## start Data for this task

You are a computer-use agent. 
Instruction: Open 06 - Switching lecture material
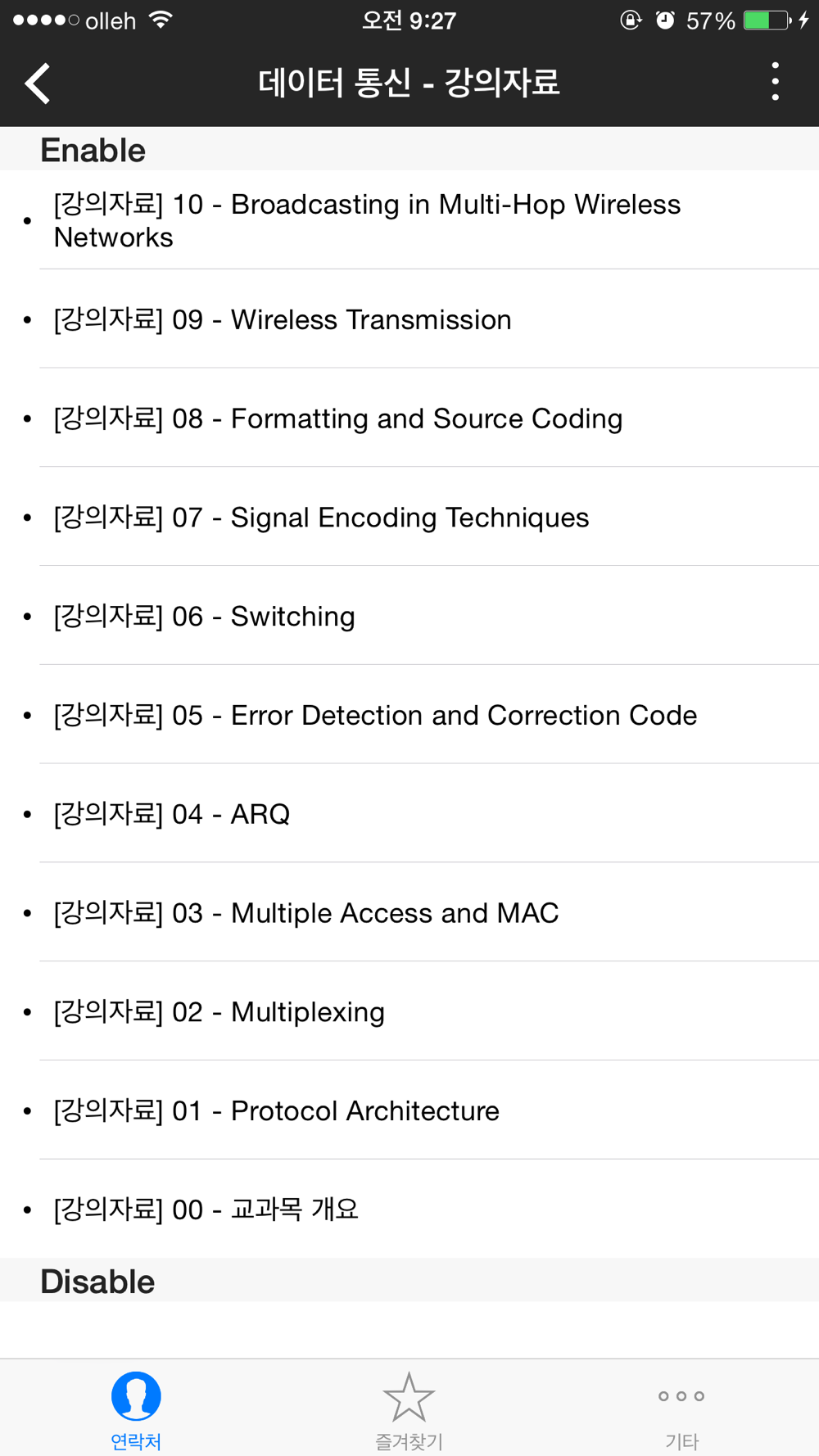[410, 616]
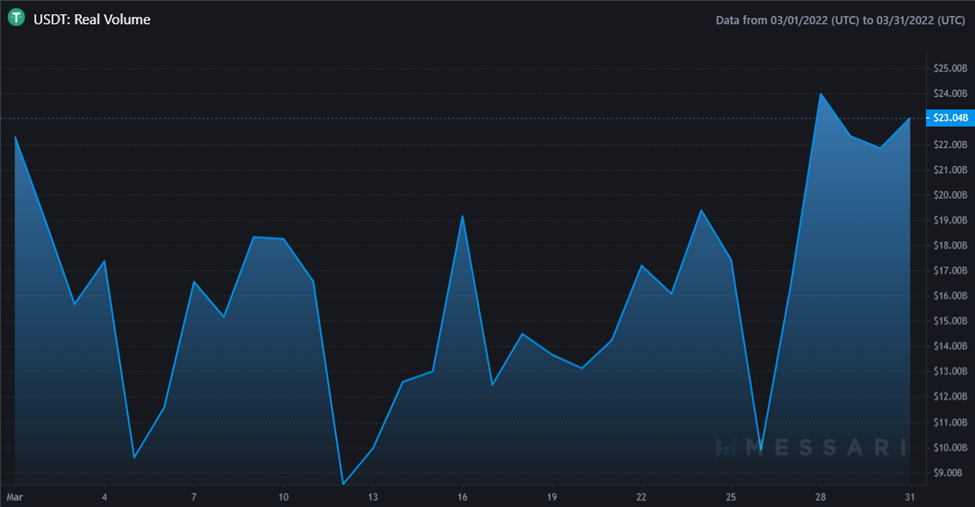Viewport: 975px width, 507px height.
Task: Click the Mar label on the time axis
Action: 14,497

## end Data for this task

Rewrite the lines above as a Markdown table with two columns, Row and Line, giving each line its number and skipping any blank ones. Leave the pictures out of the answer.

## Correct response
| Row | Line |
|---|---|
| 1 | You are a computer-use agent.  |
| 2 | Instruction: Open 06 - Switching lecture material |
| 3 | [410, 616] |
| 4 | Viewport: 975px width, 507px height. |
| 5 | Task: Click the Mar label on the time axis |
| 6 | Action: 14,497 |